図1において、排水供給ライン1から処理対象の排水をポンプ2により昇圧フィードする。酸化剤供給ライン3から導入された酸化剤がコンプレッサー4で昇圧された後、排水に混入される。ここで得られる気液混合物は熱交換器5で加熱され、更に加熱器6で加熱された後、反応塔7に導入され、湿式酸化処理(無触媒湿式酸化処理+触媒湿式酸化処理)される。なお、反応塔7は、図2に示すように、充填物15を充填した無触媒湿式酸化処理領域(第1処理工程)と触媒14を充填した触媒湿式酸化処理領域(第2処理工程)とから構成されている。

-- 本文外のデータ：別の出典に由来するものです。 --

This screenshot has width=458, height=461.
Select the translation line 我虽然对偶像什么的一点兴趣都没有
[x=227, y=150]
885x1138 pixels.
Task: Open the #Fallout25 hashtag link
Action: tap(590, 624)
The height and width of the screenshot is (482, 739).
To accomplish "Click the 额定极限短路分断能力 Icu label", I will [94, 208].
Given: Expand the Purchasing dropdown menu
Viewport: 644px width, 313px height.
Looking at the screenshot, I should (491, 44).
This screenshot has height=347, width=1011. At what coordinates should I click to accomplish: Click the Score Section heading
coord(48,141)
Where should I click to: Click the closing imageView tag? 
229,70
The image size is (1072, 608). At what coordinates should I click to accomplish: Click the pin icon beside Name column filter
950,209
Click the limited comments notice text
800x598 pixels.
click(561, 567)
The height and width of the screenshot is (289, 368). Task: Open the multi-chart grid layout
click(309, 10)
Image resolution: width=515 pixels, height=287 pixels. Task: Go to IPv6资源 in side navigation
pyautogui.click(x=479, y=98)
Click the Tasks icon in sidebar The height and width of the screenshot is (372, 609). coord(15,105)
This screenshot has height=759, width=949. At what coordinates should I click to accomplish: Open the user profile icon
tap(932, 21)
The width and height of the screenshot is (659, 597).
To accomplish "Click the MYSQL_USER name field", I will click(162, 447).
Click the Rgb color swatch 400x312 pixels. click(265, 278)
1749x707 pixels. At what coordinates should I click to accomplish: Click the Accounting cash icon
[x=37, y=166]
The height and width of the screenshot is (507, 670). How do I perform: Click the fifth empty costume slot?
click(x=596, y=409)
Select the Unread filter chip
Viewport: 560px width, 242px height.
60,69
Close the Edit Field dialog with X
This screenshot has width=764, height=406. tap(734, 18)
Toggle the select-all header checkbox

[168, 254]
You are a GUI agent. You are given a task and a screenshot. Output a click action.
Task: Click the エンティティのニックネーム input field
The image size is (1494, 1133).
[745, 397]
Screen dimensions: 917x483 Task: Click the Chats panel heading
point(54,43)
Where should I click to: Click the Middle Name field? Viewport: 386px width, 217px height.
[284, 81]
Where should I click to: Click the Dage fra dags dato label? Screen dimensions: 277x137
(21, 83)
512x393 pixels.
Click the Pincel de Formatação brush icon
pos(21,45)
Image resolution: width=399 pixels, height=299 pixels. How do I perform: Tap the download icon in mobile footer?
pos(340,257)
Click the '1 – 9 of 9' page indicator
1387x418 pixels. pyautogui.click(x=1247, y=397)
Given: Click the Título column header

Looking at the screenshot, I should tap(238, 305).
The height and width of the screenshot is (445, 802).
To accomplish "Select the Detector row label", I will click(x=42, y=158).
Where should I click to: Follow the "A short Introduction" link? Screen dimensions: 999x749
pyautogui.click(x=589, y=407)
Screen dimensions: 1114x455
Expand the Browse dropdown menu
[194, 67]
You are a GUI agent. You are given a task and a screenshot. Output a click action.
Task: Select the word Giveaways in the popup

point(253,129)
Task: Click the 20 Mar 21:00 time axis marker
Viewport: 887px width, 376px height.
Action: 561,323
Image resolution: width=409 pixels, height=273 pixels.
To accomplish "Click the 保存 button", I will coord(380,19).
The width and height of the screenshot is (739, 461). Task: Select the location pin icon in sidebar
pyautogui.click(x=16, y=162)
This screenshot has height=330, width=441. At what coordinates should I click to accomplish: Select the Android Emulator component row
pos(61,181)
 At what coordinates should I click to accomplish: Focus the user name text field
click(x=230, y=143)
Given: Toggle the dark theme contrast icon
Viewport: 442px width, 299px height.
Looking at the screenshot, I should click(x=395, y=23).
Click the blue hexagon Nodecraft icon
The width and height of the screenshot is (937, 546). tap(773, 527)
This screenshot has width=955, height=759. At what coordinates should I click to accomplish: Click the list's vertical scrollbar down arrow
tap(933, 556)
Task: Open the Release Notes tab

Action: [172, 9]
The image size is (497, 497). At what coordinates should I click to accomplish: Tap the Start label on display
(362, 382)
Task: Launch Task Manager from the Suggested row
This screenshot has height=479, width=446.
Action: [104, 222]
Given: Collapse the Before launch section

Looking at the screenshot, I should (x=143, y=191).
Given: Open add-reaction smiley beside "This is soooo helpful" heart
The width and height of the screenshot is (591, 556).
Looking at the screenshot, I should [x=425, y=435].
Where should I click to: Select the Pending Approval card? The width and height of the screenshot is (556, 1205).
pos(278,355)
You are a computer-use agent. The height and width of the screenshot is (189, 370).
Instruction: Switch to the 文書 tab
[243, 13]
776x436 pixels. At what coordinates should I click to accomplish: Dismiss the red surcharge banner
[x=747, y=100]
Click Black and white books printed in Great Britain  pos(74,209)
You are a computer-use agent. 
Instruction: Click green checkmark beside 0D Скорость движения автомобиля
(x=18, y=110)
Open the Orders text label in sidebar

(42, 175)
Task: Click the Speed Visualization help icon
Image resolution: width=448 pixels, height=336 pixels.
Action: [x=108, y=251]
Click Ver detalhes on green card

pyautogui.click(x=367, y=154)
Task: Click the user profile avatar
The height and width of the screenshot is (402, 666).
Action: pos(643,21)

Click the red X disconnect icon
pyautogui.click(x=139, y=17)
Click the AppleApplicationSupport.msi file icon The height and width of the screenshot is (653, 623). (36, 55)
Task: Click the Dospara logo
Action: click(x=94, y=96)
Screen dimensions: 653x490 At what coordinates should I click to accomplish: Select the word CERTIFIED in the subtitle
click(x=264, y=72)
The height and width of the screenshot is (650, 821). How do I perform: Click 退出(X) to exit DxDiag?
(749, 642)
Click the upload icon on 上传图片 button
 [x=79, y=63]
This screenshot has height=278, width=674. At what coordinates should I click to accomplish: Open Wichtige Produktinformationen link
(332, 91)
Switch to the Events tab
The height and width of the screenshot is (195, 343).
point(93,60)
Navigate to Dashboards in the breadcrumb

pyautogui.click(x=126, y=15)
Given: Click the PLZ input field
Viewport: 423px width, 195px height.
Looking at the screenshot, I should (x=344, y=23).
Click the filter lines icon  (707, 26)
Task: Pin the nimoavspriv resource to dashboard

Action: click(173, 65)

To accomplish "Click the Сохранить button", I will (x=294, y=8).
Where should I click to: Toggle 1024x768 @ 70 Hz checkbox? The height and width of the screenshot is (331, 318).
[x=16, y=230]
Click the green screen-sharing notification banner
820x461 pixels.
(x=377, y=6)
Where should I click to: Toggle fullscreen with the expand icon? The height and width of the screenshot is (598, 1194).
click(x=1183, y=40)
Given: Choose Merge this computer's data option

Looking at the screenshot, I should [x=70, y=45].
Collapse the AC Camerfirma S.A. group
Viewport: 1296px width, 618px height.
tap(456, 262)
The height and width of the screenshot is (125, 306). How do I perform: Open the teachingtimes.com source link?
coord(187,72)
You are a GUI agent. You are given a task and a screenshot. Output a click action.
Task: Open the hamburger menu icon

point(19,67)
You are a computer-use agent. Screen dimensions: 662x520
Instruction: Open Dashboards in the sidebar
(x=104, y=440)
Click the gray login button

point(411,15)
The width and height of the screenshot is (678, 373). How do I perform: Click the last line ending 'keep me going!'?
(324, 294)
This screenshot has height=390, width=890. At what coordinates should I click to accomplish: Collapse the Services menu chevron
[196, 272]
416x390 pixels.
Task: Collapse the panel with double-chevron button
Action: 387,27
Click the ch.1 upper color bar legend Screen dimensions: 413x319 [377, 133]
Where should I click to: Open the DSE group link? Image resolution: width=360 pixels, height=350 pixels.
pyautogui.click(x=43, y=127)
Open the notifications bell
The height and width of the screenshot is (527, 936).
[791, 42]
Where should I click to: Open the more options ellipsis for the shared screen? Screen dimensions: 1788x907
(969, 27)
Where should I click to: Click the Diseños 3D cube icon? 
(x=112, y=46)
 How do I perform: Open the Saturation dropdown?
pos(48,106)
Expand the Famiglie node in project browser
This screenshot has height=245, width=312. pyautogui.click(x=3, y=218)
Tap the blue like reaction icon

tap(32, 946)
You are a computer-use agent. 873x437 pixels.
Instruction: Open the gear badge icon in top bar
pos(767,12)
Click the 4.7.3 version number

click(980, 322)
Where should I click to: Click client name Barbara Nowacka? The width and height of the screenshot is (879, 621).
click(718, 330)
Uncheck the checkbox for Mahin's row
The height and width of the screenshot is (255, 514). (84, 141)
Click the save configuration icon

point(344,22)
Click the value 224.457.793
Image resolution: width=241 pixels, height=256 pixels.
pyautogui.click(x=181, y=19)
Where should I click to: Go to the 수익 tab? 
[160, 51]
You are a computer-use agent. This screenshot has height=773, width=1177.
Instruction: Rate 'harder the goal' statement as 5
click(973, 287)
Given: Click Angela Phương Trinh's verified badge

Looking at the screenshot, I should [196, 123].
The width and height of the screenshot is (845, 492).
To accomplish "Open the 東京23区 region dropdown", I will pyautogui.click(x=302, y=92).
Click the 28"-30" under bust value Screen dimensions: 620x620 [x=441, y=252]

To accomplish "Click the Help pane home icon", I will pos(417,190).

排水をポンプ2で昇圧フィードする際の空間速度(以下、LHSVと記す)は特に限定されるものではないが、特に、第2処理工程におけるLHSVとして、好ましくは0.1hr−1以上10hr−1以下、より好ましくは0.3hr−1以上7.0hr−1以下、さらに好ましくは0.5hr−1以上5.0hr−1以下である。第2処理工程のLHSVが0.1hr−1未満の場合、処理量が低下して、過大な設備が必要となることがある。また、LHSVが10hr−1を超える場合には、処理が十分行えないことがある。なお、第1処理工程におけるLHSVは後述する第1処理工程と第2処理工程との容積比から求められる。
酸化剤供給ライン3から導入される酸化剤としては、特に限定されるものではなく、例えば純酸素、酸素富化ガス、空気、オゾン、過酸化水素などを用いることができ、また、他のプラントで生じた酸素含有ガスなどを利用することもできる。これらの中でも特に空気を用いることが経済的観点から推奨される。
酸化剤の供給量は特に限定されず、排水中の有害物質を分解処理するのに必要な量を供給すればよい。酸化剤の供給量として好ましくは排水の理論酸素要求量の0.5倍〜5倍、より好ましくは1.0倍〜4倍、更に好ましくは1.5倍〜3倍である。酸化剤の供給量が理論酸素要求量の0.5倍未満の場合は、排水中の有害物質が十分に分解されない場合が多く、また5倍を超えて供給しても設備が大型化するだけで処理性能が向上しない場合が多い。ここでいう理論酸素要求量とは、排水中の被酸化性物質を窒素、二酸化炭素、水、硫酸塩などの灰分にまで分解するのに必要な酸素量のことをいう。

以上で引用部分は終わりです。